- THE INPUT:
↓↓↓

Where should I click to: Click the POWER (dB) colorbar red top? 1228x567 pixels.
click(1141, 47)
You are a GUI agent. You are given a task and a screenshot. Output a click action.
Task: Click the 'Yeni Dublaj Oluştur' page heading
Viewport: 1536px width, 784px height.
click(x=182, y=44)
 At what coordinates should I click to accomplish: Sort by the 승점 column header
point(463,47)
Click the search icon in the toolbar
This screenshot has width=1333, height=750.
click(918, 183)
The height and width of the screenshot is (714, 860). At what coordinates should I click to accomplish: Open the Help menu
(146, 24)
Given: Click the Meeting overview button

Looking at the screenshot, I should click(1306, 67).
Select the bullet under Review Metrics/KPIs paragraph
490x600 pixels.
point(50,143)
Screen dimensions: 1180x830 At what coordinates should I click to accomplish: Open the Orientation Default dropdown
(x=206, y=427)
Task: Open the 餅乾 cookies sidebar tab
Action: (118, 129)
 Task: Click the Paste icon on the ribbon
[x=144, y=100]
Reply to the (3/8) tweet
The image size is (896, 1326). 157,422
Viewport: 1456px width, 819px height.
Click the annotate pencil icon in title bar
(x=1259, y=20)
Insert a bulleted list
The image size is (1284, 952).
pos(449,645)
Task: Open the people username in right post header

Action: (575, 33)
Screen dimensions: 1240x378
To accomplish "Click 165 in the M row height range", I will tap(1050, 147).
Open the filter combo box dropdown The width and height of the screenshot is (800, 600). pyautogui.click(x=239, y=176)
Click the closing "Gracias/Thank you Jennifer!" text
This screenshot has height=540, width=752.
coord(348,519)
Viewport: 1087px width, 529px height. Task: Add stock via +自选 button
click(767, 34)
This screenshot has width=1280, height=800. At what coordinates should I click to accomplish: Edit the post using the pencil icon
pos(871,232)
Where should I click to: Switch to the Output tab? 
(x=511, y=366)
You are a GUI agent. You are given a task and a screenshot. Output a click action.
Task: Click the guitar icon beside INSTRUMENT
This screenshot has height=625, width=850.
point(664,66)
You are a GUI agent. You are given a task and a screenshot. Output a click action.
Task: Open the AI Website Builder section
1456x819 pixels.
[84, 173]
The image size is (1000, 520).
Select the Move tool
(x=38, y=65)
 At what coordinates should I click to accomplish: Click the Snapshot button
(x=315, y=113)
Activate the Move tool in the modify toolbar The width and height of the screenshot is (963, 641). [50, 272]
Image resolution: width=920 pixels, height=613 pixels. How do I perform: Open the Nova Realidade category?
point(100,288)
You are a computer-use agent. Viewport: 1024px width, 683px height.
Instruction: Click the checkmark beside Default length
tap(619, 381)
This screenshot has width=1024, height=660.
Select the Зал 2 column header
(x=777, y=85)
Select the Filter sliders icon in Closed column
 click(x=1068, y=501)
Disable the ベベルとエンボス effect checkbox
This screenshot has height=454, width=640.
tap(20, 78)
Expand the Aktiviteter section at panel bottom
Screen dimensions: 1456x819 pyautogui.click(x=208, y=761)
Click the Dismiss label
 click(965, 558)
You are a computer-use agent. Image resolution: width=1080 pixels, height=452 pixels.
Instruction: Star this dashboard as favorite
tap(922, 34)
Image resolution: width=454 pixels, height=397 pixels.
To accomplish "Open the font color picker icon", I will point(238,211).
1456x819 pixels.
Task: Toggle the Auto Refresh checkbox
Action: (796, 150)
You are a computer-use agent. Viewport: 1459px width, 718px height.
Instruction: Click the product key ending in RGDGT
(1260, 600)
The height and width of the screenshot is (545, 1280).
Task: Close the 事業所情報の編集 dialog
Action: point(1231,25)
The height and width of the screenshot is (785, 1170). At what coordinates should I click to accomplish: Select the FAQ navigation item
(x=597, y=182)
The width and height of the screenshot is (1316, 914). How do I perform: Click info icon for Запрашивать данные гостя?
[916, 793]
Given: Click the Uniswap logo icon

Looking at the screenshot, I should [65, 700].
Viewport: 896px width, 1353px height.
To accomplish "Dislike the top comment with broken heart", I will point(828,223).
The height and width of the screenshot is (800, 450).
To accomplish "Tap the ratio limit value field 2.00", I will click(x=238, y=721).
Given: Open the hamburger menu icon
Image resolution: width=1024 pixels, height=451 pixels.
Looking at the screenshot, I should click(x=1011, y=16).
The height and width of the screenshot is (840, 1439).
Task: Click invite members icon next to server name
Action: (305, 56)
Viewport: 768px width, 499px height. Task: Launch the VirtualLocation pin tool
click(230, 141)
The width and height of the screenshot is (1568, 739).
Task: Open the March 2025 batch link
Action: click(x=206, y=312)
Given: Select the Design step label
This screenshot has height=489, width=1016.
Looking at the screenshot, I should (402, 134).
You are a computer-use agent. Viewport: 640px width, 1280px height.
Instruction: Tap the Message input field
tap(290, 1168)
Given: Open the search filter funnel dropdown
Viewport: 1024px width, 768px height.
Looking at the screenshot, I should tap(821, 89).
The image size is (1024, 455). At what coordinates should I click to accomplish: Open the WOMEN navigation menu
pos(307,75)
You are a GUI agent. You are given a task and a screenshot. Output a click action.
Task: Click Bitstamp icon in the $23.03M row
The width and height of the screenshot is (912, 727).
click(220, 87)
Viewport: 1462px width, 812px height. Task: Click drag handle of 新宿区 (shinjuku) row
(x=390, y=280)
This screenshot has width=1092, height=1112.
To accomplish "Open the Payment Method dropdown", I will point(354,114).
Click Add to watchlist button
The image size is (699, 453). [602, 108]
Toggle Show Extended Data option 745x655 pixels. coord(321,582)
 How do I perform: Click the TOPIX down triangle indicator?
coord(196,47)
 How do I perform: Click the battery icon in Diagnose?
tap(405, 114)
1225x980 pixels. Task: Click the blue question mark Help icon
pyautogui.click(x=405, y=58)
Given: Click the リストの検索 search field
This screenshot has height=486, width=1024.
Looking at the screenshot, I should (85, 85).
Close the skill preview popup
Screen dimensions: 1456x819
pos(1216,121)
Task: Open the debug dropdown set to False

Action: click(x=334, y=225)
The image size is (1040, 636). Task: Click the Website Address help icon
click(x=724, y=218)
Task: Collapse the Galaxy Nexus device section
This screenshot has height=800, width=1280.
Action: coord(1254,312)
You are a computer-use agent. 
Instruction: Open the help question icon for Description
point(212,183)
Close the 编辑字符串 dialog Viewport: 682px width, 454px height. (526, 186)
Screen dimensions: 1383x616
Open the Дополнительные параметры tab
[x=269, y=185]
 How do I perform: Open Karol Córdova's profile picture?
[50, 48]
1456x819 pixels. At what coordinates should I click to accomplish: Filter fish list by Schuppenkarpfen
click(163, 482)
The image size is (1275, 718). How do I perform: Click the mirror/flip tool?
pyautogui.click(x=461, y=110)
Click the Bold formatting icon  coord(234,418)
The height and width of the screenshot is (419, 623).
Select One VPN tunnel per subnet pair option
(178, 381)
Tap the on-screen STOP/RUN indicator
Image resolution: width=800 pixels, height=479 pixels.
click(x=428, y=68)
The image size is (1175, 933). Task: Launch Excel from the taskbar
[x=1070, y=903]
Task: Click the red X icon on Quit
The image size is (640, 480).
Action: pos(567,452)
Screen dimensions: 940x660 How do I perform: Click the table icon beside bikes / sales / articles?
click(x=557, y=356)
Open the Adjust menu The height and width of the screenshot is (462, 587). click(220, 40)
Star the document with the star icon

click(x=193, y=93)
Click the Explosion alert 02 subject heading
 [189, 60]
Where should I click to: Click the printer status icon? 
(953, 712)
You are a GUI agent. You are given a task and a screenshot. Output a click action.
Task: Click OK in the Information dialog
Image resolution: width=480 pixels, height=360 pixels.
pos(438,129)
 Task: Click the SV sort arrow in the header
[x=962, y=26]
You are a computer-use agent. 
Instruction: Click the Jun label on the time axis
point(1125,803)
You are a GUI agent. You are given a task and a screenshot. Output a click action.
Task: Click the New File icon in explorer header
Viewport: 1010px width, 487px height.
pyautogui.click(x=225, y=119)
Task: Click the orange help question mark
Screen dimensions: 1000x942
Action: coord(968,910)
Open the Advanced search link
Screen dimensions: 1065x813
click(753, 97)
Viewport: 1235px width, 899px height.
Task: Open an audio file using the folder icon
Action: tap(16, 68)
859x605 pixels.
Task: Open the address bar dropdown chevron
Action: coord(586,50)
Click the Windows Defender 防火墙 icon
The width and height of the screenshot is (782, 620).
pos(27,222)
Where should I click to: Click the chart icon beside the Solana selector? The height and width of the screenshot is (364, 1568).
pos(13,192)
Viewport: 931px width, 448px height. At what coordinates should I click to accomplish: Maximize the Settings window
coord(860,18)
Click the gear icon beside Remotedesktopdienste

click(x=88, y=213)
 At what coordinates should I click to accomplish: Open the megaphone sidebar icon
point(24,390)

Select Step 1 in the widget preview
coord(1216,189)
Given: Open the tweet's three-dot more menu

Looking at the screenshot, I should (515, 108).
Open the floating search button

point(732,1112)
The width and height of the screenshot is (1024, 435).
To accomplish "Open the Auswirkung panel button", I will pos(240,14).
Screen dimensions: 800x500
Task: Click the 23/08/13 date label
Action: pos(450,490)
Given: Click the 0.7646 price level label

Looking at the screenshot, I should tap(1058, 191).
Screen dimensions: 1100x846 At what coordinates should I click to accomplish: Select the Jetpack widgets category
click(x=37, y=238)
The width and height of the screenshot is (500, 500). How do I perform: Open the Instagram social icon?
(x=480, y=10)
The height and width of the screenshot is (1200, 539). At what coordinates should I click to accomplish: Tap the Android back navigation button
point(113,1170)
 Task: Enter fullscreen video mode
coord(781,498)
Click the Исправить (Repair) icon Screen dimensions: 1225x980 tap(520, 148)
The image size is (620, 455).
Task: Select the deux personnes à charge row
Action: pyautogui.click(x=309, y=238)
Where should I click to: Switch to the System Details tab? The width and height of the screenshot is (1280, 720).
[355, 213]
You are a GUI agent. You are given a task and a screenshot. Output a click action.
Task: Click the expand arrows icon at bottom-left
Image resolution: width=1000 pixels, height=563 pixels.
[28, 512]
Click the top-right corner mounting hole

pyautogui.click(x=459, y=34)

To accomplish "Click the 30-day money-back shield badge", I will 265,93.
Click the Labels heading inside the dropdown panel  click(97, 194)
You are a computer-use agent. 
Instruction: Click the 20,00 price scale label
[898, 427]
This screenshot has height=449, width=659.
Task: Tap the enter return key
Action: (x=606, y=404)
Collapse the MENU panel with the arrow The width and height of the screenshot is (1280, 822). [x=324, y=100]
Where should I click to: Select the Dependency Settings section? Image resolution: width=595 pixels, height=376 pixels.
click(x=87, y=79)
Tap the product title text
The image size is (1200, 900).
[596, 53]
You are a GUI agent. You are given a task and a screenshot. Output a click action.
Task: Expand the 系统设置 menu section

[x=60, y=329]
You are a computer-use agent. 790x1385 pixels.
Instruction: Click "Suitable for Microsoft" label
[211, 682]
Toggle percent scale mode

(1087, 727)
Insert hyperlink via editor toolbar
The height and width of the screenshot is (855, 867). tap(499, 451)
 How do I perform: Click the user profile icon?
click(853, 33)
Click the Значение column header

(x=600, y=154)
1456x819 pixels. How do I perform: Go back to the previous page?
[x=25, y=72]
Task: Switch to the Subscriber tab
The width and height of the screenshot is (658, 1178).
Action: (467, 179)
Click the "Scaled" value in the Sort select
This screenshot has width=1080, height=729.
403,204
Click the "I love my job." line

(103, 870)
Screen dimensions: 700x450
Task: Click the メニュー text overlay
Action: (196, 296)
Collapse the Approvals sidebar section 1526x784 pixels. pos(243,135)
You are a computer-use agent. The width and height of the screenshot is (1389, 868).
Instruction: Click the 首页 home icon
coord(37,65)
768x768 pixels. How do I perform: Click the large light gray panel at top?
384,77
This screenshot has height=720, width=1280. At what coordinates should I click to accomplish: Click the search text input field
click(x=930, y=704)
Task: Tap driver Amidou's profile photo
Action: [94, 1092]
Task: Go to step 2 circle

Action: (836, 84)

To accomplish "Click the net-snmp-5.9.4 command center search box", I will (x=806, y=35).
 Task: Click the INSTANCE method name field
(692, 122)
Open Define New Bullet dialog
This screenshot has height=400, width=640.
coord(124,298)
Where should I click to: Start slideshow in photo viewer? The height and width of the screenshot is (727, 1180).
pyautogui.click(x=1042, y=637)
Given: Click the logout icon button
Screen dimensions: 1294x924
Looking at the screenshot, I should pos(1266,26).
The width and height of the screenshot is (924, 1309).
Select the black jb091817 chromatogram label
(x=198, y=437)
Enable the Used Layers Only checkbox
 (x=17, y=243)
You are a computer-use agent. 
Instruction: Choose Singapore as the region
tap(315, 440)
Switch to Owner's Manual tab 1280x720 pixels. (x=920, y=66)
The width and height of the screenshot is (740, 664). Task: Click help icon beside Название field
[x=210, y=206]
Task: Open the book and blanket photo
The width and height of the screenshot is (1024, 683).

↑↑↑

- TASK TO COMPLETE: Track down all lines above with the string "Collapse" and copy them.

- YOUR RESPONSE:
Task: Collapse the Galaxy Nexus device section
Collapse the MENU panel with the arrow The width and height of the screenshot is (1280, 822). [x=324, y=100]
Collapse the Approvals sidebar section 1526x784 pixels. pos(243,135)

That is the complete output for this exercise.